GRINFLUENZA

smack talk

things i may, or may not say out loud.

in a funk.

 

went to a couple exhibitions this weekend. one being ms. o.g hypebae adrianne ho's muse gallery at x158 nike lab. #fanboy.  overall my weekend was uneventful and unproductive. been in a moody funk the past week and a half or so. going to tokyo on friday to meet up with my friend, raian siao pao, for the chinese new year. looking forward to it. heres a photo dump update from the weekend since i don't have anything insightful, thought-provoking or worthwhile to say at the moment...actually i do have something in mind but im just going to edit this post tomorrow when i've had some extra time to think about it...

edit 23/01 16:40: we all take L's. this weekend (and other weekends since being in shanghai, lol)  i took one between the eyes that bothered me for a couple days. what i thought was funny was actually ill-timed and was seemingly ill-received even if they denied it being so. i blamed the person's reaction on their inability to take a joke, their lack of humor and their absence of personality and taste in friends without really knowing anything about them. as i usually do, i sought wisdom and perspective from my go-to female confidants; my sister and a close friend who always keep one hunnid. the consensus was this: dudes can be lamez, and females can be just as equally basic and vanilla. it's natural. not everyone can gel and mesh on a personal or emotional level all the time. you win some, you lose some. you can't win them all and you for damn sure won't go 0 for 100.  some people are just meant to be rest stops and scenic loops along the way. they won't last for long, but it was worth the ride because of what it was able to show you, because they served their purpose. sometimes people just aren't into you, they dont feel you like that. and thats cool. it happens. whether it be wrong timing, circumstance, or just bad luck. it hurts because sometimes it takes effort to open up and make yourself a little vulnerable only to be told "nah" (chi-raq, chief keef style). no one likes to be told that they're not worthy, not good enough and not up to par. those moments, for me at least, always led to anger and bitterness. "you gonna act like that? forget you then, you trash anyways" type of attitude. but theres more to it. granted, i've been on both ends and as impulsive and reactive as i've been, theres a bigger picture. it's not just about me, my interests and potential gains. i mean if this is happening repeatedly, then clearly something needs to change on your behalf, but for the most part its just part of the trip. not everyone is gonna be your ride or die, not everyone can be your passenger dj. we don't drive cars that can fit that many people. but thats why we take breaks from time to time. to see what's out there. to determine what we like, what we don't like, what we can live with and what we'd prefer to live without. some people aren't in it for the road trip, they just want a lift to their next stop. easier said than done in the heat of the moment. but life goes on, we keep it moving. 

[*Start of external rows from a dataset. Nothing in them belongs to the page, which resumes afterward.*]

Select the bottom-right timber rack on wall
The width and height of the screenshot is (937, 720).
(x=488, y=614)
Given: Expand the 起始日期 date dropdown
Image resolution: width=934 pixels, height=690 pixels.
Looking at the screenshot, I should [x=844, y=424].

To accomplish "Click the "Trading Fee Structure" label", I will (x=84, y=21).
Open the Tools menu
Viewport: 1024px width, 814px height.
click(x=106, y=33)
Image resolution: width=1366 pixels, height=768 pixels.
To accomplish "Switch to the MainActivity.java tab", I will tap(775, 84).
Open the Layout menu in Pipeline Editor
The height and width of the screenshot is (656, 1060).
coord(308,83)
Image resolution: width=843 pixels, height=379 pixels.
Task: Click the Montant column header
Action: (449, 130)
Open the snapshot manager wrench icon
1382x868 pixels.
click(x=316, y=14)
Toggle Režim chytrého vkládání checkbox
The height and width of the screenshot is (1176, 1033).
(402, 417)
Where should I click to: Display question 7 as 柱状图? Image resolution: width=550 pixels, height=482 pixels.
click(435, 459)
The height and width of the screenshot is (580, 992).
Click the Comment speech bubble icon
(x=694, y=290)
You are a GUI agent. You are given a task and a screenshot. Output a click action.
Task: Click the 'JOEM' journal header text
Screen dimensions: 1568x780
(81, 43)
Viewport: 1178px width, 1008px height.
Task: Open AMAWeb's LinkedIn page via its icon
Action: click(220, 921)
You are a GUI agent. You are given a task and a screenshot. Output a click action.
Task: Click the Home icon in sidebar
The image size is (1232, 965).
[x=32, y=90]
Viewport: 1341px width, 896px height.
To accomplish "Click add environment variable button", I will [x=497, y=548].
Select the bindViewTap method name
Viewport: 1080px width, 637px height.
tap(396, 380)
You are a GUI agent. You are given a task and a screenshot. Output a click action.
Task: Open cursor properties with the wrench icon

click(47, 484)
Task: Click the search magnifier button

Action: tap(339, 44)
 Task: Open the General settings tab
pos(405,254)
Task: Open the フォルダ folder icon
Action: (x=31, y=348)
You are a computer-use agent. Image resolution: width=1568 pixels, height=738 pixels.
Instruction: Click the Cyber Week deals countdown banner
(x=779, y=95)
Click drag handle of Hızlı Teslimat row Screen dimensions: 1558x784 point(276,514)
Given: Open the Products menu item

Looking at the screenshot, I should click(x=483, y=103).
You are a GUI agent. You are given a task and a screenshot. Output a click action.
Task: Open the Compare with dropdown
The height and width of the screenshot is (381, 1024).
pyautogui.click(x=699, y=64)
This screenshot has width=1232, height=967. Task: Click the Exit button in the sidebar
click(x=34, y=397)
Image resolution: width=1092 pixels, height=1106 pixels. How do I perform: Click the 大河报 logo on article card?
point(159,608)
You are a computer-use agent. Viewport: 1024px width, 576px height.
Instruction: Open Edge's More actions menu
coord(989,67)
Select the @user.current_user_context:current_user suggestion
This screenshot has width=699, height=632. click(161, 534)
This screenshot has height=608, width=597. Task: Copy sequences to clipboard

since then, i've apologized (sis encouraged), said what i needed to say to get over it and not let it bother me anymore. regardless if they felt it was needed or unnecessary. it was for me anyways. i feel better about it now so it's cool. no lie, i felt some type of way that i was left hanging and out to dry after being invited in the first place but it takes too much effort to be petty and bothered by trivial things that, in the grand scheme of things, won't (and shouldn't) dramatically affect your day-to-day hustle. truthfully, i could be overthinking and being overly dramatic about the entire thing which wasn't even a big deal at all. if we keep in touch, cool, if not, no sweat. another scenic loop i'm appreciative for. so let it be, just let it be.

just my .02. im not that proud to never admit when I get caught slipping. i have enough sense to own up to deficiencies . you know, always living and learning and learning to live. not getting any younger but always keeping in saucy. i'm out. thanks for visiting and killing a few minutes to catch up and see what's up. always appreciative.